Few victims of abuse in Sri Lanka recognise trauma, or know how to handle it. Sister Mabel Rodrigo is a counsellor who works with minors such as Rajapakse and Bandara and has seen the damage first-hand. “Torture victims have a lot of anger towards the perpetrators. This anger is energy and that has to be channeled in a very positive way,” she says. “If it isn’t, then the person will become bitter and want to take revenge and may even sink to killing people. They will become sociopathic.”
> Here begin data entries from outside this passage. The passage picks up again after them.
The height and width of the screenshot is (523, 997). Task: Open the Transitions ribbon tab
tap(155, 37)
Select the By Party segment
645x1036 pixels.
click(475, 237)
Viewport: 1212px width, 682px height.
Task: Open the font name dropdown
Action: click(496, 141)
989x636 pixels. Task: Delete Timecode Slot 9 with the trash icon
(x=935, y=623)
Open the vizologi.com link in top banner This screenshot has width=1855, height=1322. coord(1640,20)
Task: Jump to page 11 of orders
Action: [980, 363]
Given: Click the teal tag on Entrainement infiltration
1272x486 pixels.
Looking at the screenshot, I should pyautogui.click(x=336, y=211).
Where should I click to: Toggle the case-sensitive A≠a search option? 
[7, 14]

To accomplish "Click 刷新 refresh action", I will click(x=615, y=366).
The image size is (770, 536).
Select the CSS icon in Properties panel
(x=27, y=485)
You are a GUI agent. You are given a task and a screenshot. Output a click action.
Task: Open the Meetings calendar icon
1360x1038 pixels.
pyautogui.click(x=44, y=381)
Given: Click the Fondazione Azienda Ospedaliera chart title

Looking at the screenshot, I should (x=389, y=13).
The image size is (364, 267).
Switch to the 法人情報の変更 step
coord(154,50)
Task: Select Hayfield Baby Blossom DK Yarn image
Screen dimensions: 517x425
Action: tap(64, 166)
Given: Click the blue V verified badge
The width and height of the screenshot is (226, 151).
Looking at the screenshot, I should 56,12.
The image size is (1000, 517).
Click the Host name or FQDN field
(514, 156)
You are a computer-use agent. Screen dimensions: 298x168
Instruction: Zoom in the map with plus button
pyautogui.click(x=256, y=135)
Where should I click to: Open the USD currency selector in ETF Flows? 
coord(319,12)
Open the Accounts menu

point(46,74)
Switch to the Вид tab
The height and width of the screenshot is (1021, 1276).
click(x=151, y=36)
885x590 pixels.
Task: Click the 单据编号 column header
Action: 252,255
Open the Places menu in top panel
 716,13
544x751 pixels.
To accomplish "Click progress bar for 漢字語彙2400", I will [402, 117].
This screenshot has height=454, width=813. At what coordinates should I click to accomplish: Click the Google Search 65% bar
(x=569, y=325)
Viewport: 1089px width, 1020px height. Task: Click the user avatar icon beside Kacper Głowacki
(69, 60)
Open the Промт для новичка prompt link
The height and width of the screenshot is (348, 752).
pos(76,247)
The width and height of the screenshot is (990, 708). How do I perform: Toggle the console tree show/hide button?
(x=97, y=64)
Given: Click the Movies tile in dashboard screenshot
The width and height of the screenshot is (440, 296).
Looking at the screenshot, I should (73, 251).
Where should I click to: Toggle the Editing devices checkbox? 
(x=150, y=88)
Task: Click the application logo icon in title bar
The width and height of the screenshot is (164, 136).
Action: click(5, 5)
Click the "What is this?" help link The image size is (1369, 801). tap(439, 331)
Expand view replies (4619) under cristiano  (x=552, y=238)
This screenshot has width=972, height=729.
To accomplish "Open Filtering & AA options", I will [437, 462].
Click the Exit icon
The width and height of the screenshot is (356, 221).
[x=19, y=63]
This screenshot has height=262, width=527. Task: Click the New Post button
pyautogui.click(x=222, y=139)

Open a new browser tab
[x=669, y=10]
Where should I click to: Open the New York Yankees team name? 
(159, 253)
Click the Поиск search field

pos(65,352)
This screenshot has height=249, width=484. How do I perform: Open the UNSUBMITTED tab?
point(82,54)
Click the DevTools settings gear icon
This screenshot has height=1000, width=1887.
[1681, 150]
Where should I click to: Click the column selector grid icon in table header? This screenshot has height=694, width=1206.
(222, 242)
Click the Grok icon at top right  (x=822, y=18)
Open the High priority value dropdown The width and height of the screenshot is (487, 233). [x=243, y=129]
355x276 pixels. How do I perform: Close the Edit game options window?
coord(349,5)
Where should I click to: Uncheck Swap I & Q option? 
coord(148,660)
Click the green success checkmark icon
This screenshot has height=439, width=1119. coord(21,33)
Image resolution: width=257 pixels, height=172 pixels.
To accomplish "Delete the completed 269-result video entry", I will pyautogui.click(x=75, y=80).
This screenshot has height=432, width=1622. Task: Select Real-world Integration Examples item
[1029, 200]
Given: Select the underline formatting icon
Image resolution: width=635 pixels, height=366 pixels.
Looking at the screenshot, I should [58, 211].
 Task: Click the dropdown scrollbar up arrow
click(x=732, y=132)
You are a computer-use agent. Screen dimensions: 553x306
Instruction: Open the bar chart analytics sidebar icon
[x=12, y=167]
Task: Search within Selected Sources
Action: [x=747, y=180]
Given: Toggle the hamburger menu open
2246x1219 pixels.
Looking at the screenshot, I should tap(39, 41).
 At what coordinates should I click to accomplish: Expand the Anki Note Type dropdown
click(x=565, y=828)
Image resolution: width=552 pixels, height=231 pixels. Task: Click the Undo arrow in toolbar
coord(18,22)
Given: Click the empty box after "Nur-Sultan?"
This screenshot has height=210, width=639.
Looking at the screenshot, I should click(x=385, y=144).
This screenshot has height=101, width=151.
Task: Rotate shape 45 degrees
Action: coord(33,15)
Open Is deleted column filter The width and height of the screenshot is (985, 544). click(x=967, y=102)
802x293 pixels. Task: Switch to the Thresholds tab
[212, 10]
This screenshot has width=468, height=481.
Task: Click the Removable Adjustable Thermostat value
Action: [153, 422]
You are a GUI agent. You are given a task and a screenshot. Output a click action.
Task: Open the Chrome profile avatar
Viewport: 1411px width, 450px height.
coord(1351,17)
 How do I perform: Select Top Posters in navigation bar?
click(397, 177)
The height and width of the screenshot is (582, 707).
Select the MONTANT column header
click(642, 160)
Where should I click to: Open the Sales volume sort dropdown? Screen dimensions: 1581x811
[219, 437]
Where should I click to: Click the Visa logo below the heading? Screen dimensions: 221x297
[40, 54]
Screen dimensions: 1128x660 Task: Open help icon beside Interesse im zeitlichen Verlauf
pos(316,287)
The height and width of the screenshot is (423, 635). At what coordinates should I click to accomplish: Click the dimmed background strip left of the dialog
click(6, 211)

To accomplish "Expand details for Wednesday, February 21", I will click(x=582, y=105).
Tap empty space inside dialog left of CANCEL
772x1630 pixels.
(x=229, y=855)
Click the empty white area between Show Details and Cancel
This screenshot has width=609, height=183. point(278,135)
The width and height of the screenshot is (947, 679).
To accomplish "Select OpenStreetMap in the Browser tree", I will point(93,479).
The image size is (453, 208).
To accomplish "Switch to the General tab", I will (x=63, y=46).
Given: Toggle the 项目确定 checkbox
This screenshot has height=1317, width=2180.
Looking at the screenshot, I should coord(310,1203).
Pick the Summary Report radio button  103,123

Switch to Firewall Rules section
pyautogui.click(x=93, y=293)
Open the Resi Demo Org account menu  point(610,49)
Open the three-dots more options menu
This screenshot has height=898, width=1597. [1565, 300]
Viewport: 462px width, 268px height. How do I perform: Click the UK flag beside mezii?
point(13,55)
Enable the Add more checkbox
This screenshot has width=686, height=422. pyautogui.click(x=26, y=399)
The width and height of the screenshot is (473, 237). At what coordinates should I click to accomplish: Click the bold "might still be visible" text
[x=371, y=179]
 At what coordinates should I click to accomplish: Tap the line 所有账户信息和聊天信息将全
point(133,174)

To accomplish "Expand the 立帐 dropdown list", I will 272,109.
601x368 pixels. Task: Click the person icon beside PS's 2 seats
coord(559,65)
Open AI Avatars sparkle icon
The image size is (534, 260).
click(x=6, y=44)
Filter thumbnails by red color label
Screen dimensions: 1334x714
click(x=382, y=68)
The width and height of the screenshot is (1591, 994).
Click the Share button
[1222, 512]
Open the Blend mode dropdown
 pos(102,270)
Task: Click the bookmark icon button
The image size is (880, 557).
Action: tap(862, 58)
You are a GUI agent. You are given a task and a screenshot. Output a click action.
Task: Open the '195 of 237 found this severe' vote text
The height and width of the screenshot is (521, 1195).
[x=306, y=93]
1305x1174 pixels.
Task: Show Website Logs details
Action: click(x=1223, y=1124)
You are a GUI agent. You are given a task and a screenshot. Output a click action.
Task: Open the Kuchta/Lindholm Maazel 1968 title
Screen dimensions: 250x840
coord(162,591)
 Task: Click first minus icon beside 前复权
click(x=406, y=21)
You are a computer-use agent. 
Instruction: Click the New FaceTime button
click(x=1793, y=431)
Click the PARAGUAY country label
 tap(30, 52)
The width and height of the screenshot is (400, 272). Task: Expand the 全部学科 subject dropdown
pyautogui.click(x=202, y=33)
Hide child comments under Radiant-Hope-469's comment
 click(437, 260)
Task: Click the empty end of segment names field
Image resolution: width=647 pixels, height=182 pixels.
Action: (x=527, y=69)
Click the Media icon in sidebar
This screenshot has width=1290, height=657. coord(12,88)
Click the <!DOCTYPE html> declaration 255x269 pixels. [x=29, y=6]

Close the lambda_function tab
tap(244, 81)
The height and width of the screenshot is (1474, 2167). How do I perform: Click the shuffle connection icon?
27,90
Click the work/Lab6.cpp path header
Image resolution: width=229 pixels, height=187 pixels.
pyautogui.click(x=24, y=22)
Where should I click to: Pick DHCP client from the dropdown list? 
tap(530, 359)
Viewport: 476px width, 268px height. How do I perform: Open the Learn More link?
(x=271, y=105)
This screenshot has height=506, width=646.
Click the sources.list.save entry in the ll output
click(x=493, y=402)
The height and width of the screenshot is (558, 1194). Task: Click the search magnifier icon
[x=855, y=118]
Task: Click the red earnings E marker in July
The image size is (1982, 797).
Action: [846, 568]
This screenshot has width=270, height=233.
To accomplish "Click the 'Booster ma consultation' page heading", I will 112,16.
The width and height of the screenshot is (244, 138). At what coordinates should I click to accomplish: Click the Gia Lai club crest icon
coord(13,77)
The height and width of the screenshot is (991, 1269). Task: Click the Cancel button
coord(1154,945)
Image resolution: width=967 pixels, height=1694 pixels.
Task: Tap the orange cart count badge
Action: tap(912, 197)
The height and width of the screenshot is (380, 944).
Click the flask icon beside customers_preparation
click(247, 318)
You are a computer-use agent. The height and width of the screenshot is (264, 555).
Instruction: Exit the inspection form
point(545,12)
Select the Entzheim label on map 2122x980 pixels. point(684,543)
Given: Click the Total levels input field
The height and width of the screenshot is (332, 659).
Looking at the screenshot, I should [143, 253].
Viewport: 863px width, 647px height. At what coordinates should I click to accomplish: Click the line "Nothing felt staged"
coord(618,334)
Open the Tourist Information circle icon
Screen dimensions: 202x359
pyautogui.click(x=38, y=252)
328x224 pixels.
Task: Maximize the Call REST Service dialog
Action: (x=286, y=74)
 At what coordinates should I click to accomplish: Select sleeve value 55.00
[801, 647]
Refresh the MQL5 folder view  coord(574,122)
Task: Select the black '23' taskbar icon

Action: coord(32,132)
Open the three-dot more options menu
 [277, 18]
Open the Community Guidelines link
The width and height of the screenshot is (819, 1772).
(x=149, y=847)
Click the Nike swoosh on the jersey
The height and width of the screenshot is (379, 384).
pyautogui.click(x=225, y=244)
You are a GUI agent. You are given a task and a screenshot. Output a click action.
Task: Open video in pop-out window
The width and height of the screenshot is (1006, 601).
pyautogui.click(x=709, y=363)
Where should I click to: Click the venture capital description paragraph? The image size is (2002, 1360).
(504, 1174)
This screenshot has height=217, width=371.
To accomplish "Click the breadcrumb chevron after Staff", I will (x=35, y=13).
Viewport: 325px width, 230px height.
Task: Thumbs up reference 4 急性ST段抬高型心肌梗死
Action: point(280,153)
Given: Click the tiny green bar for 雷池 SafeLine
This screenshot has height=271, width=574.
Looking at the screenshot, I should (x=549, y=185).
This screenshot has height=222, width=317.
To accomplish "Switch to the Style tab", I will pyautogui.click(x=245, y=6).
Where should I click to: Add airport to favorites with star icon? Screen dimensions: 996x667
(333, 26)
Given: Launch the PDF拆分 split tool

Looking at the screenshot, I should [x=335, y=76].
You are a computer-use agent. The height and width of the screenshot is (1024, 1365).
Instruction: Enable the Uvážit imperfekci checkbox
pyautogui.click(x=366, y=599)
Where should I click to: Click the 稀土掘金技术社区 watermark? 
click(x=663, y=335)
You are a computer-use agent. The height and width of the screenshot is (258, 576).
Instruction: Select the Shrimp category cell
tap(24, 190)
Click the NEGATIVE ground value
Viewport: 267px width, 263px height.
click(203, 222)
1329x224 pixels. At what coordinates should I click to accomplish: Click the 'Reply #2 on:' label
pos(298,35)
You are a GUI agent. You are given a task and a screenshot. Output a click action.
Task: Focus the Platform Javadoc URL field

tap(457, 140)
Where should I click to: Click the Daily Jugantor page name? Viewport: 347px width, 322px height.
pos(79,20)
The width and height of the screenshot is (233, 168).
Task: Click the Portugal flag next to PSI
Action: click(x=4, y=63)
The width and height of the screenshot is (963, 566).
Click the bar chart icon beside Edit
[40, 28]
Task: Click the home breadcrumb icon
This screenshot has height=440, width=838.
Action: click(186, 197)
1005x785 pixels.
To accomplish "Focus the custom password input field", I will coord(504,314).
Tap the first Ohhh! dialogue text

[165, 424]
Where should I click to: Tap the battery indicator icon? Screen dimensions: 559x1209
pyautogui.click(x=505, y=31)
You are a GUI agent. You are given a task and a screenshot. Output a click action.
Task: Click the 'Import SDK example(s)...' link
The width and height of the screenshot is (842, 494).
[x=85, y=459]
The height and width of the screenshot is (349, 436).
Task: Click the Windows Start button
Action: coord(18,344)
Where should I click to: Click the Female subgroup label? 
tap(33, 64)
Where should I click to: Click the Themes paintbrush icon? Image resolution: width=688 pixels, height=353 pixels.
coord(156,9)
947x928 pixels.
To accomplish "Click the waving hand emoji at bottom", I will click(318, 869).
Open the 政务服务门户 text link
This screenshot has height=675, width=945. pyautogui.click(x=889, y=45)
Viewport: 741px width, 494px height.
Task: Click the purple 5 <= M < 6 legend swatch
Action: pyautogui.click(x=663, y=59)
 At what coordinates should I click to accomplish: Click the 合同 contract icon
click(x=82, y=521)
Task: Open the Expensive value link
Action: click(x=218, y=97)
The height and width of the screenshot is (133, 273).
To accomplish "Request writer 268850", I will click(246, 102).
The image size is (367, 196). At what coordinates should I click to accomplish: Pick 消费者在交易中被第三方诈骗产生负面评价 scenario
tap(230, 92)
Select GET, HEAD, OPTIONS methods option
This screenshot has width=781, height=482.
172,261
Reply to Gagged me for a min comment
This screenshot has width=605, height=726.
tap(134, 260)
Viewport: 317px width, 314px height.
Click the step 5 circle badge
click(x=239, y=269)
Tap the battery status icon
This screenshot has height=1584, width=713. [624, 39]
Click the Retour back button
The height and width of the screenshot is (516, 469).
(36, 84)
She says in the Kandy Hospital’s psychiatric ward there exists a good system that combines science with vocational training. If this kind of programme could be expanded and combined with protection, she says, things would start to improve. The law can help, she adds; actually winning a court case does untold good to any victim of crime. There is, though, a long hard road to travel to get that far. After a six-year battle, Rajapakse lost his case last October and has had to appeal. Rodrigo says she finds it frustrating to have made progress with a patient only to have them return from court every eight months with their wounds reopened. “Even after six years they are expected to remember every detail: who hit them where, what they were wearing,” Rodrigo says. “It makes my job very difficult.”

For other witnesses, the idea of being tied to a court case for half a decade is enough to make them look the other way; and so silence prevails.

The debate has been a significant turning point in this small island society but even if the bill is reborn, there are many issues that need addressing before victims will trust a state-run system with their safety and before the rebuilding can start in earnest.

Still, as more Sri Lankans begin to understand their rights, more are choosing to speak out and brave the legal path. Thanks to those supporting them from the wings, they stand a chance of holding out until the verdict is given.

Brito Fernando and his colleagues talk powerfully of their dreams for a stronger civil movement at home; Manatunga believes only a strong, legitimate rule of law will bring change; Kalpani Fernando wants to become a human rights lawyer and has clear ideas on the society she wants to help build. “First, I want to find out who did this to my father, then I want to show them that I can live in front of them,” she declares, her chin held high. “Only civil society can change the system.”


Footnote: This article consists of the three interviews published in the South China Morning Post on 22 August, 8 March and 5 July 2009 respectively.